STATED PROBLEM: Output every line from the one containing "Обратная связь (827, 2415)" down to the end of the material as a JSON list of strings, one string per line, with blank lines left out.

THE INPUT:
═══

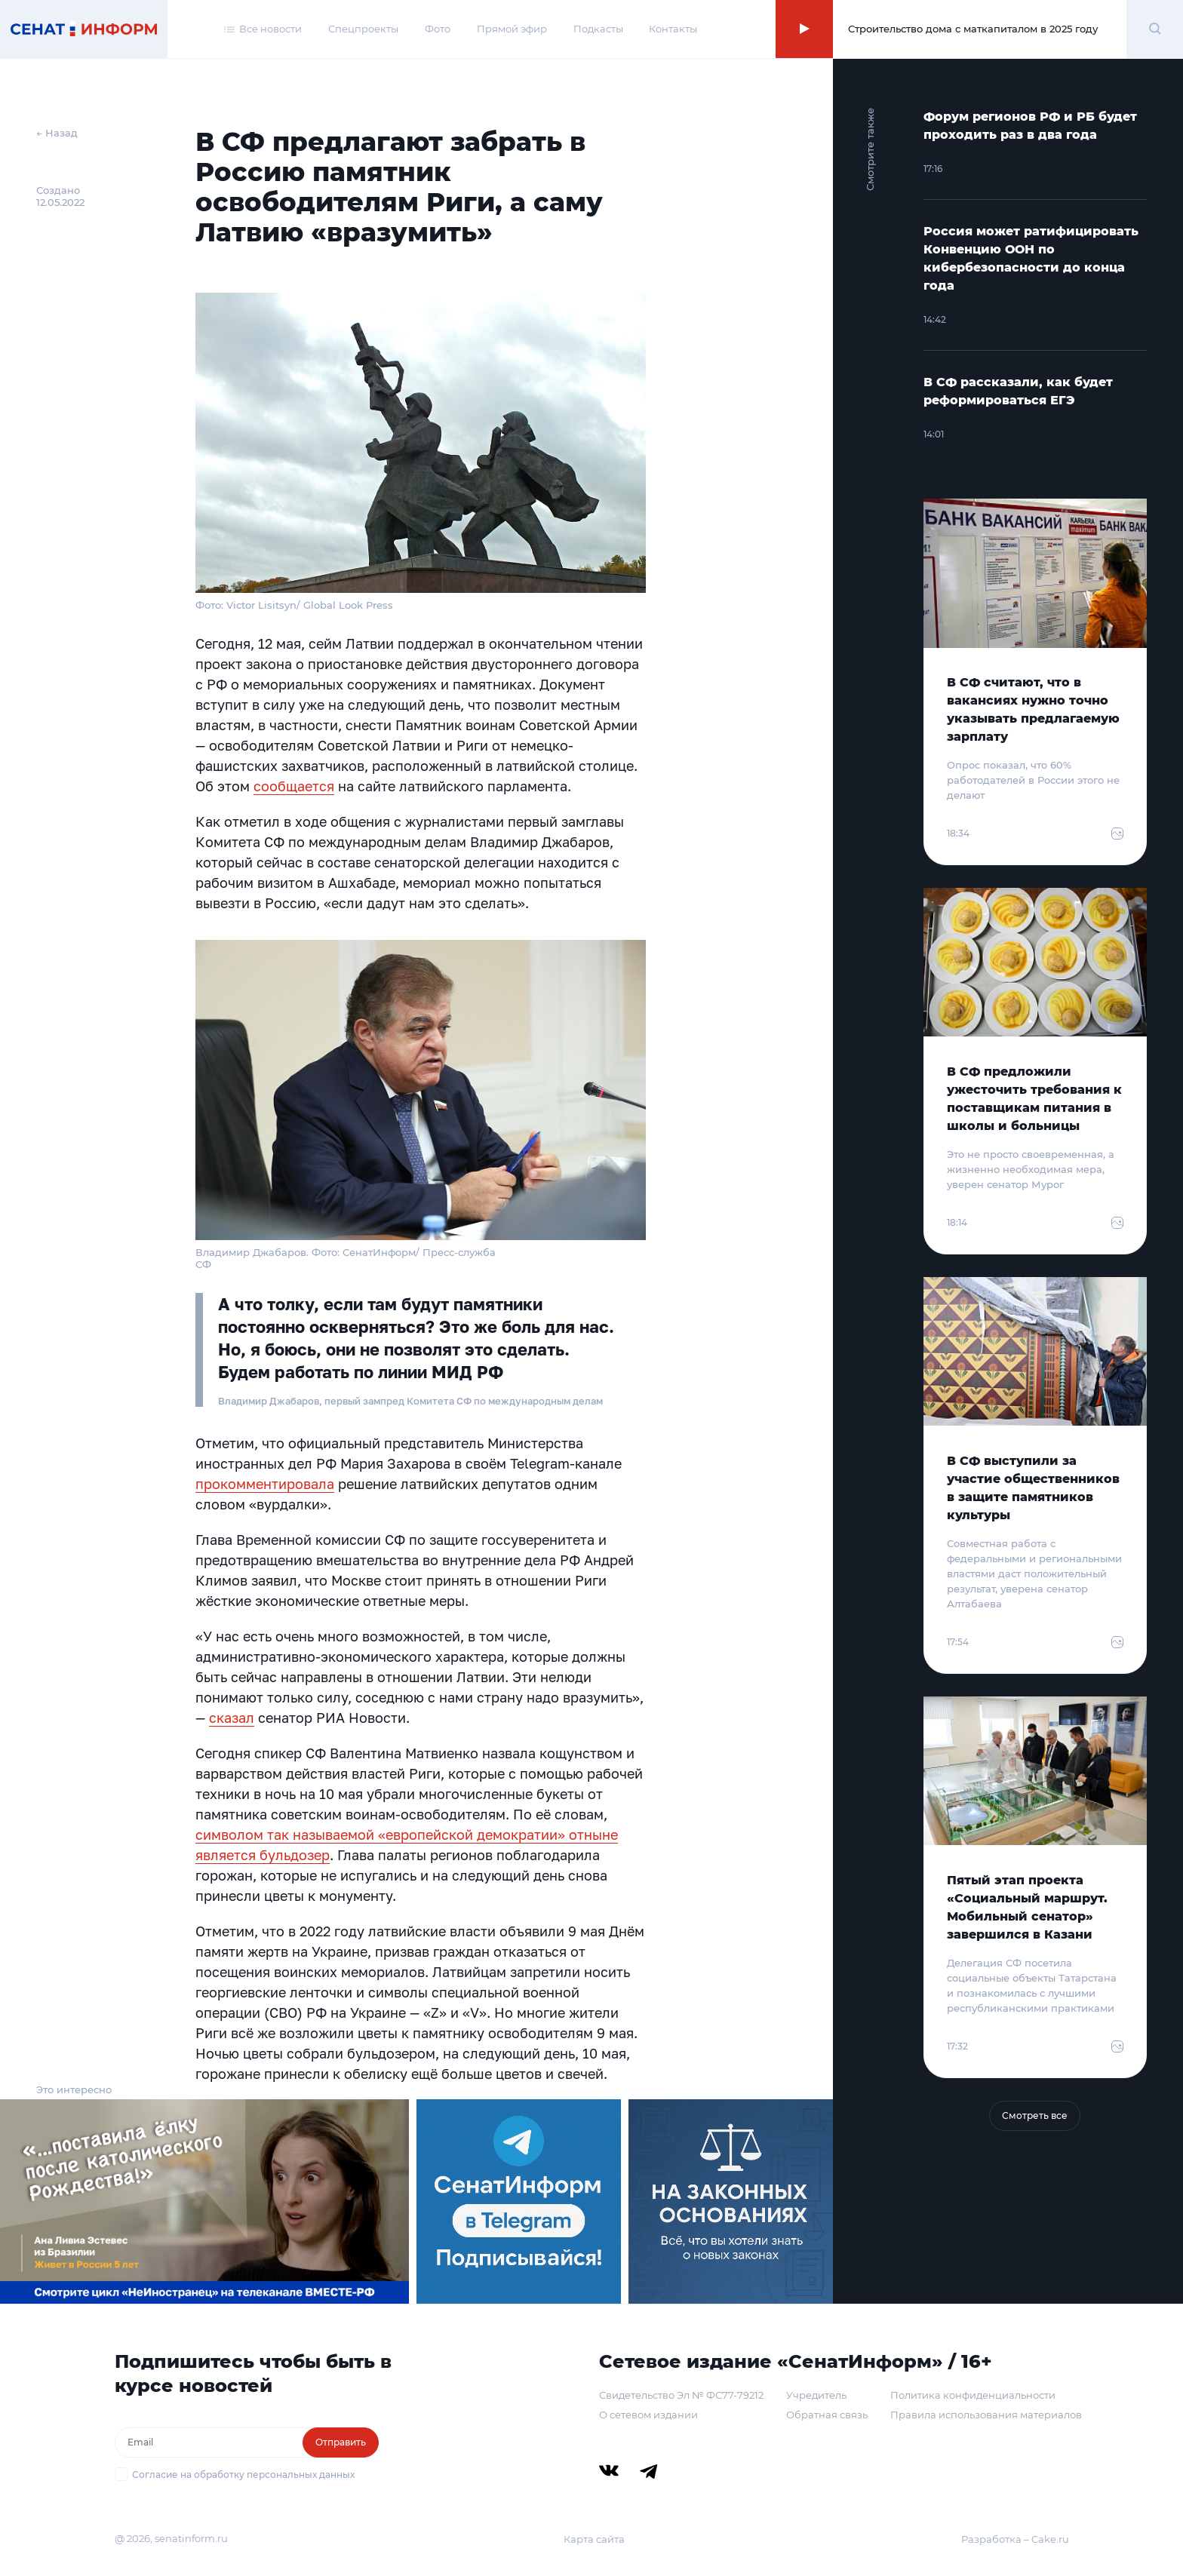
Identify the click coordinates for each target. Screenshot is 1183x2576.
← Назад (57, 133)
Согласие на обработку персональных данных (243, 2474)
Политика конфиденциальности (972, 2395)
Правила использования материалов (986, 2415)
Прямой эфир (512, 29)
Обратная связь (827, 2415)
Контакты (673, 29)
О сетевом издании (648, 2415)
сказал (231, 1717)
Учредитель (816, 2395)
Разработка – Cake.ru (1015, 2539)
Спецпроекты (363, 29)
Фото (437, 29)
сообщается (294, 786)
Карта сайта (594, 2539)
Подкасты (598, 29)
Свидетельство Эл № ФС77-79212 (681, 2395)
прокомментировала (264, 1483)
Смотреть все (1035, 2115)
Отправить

═══

THE COMPLETED TASK:
[
  "Обратная связь (827, 2415)",
  "Контакты (673, 29)",
  "О сетевом издании (648, 2415)",
  "сказал (231, 1717)",
  "Учредитель (816, 2395)",
  "Разработка – Cake.ru (1015, 2539)",
  "Спецпроекты (363, 29)",
  "Фото (437, 29)",
  "сообщается (294, 786)",
  "Карта сайта (594, 2539)",
  "Подкасты (598, 29)",
  "Свидетельство Эл № ФС77-79212 (681, 2395)",
  "прокомментировала (264, 1483)",
  "Смотреть все (1035, 2115)",
  "Отправить"
]